Crates that practice good field safety hygiene will be easier to review. While reviewers must still ensure that fields which carry safety invariants are actually marked unsafe, having done so, they may largely limit their review to unsafe code and (in the absence of unsafe local bindings) safe code in the same function.

Other Benefits

  • Unsafe fields provide the libs team a knob with which to revisit the (un)safety of traits without breaking users, since trait can be made conditionally safe to implement, depending on whether the target type has unsafe fields. This RFC proposes that Copy gets this treatment; Unpin and UnwindSafe may also be a compelling candidates.

Design Tenets

The design of unsafe fields is guided by three tenets:

  1. Unsafe Fields Denote Safety Invariants
    A field should be marked unsafe if it carries arbitrary library safety invariants with respect to its enclosing type.
  2. Unsafe Usage is Always Unsafe
    Uses of unsafe fields which could violate their invariants must occur in the scope of an unsafe block.
  3. Safe Usage is Usually Safe
    Uses of unsafe fields which cannot violate their invariants should not require an unsafe block.

Glossary

  • safety invariant
    A safety invariant is a boolean statement about the state of the computer at time t.
  • language safety invariant
    A language safety invariant is a safety invariant guaranteed by the language such that the compiler may reason about it. Language safety invariants must always hold. For example, a NonZeroU8 must never be 0.
  • library safety invariant
    A library safety invariant is a safety invariant assumed to be true by an API. For example, str encapsulates valid UTF-8 bytes, and much of its API assumes this to be true. However, this invariant may be temporarily violated, so long as no code that assumes this safety invariant holds is invoked.
  • implicit constructor
    The implicit constructor of a Rust type is the one that's provided by Rust upon defining a type. For example, defining struct Foo(u8) implicitly introduces a function named Foo which consumes a u8 and produces a Foo.

1. Unsafe Fields Denote Safety Invariants

A field should be marked unsafe if it carries library safety invariants with respect to its enclosing type.

Rationale

This purpose is consistent with the purpose of the unsafe keyword in other declaration positions, where it signals to consumers of the unsafe item that their consumption is conditional on upholding safety invariants; for example:

  • An unsafe trait denotes that it carries safety invariants which must be upheld by implementors.
  • An unsafe function denotes that it carries safety invariants which must be upheld by callers.

SHOULD vs MUST

A field carrying safety invariants should — not must — be marked unsafe.

We cannot programatically enforce that fields which carry safety invariants are marked unsafe, just as we cannot enforce that functions with safety invariants are marked unsafe.
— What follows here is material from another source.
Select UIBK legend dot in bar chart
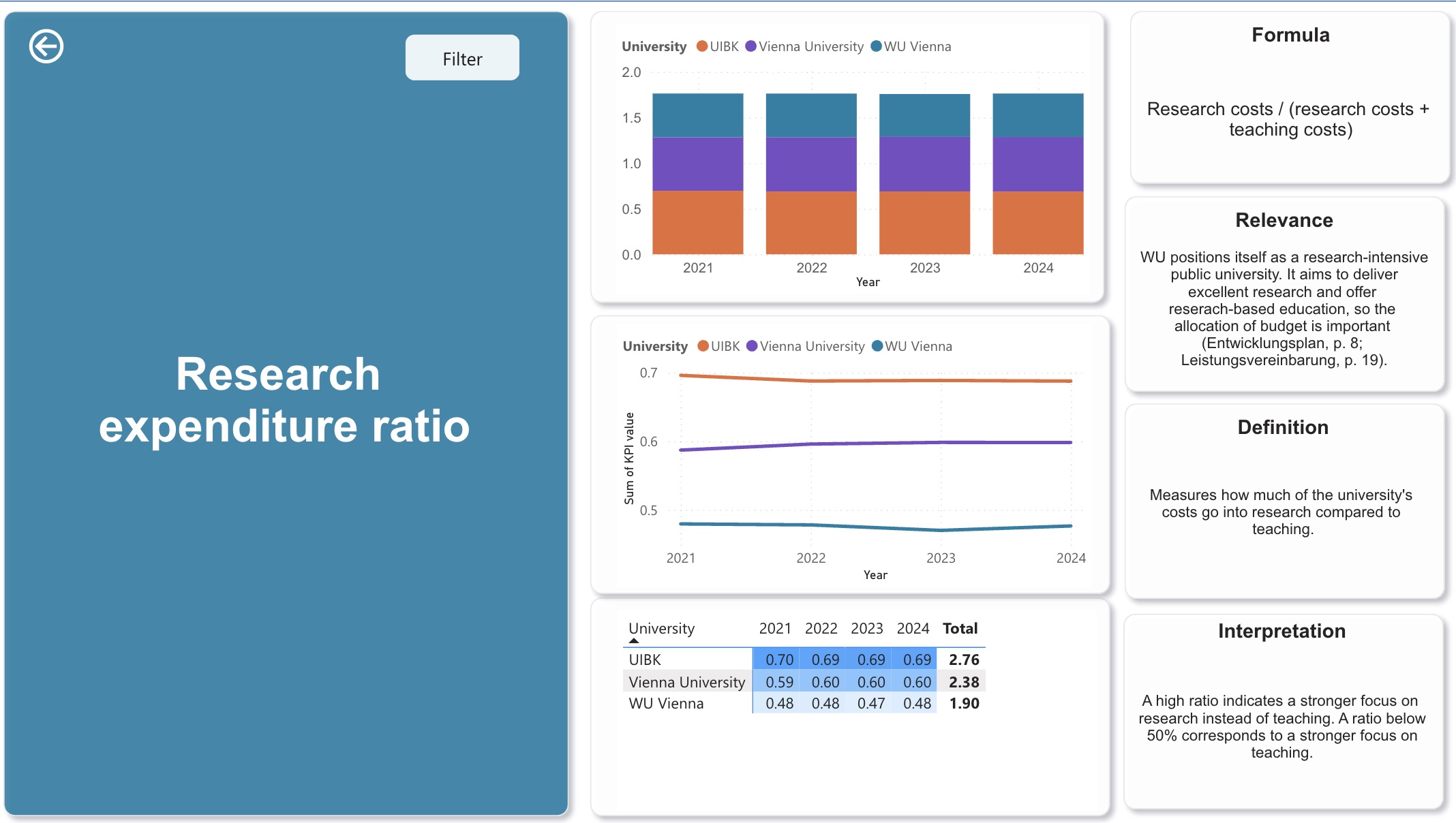Viewport: 1456px width, 823px height. coord(701,46)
The use of unsafe in declaration position is a social contract.

We also cannot immediately change Rust's social contract, since doing so would mean that code which is currently compliant with Rust's social contract (which does not and cannot require that unsafe fields are marked with unsafe) would cease to be compliant. At best, we may be able to evolve Rust's social contract over an edition boundary.

Example: Field with Local Invariant

In the simplest case, a field's safety invariant is a restriction of the invariants imposed by the field type, and concern only the immediate value of the field; e.g.:

struct Alignment {
    /// SAFETY: `pow` must be between 0 and 29.
    pub unsafe pow: u8,
}

Example: Field with Referent Invariant

A field might carry an invariant with respect to its referent; e.g.:

struct CacheArcCount<T> {
    /// SAFETY: This `Arc`'s `ref_count` must equal the
    /// value of the `ref_count` field.
    unsafe arc: Arc<T>,
    /// SAFETY: See [`CacheArcCount::arc`].
    unsafe ref_count: usize,
}

Example: Field with External Invariant

A field might carry an invariant with respect to data outside of the Rust abstract machine.

struct Zeroator {
    /// SAFETY: The fd points to a uniquely-owned file,
    /// and the bytes from the start of the file to the 
    /// offset `cursor` (exclusive) are zero.
    unsafe fd: OwnedFd,
    /// SAFETY: See [`Zeroator::fd`].
    unsafe cursor: usize,
}

Example: Field with Suspended Invariant

A field safety invariant might also be a relaxation of the safety invariants imposed by the field type. For example, a str is bound by both the language safety invariant that it is initialized bytes, and by the library safety invariant invariant that it contains valid UTF-8. It is sound to temporarily violate the library invariant of str, so long as the invalid str is not exposed to code that might assume str validity.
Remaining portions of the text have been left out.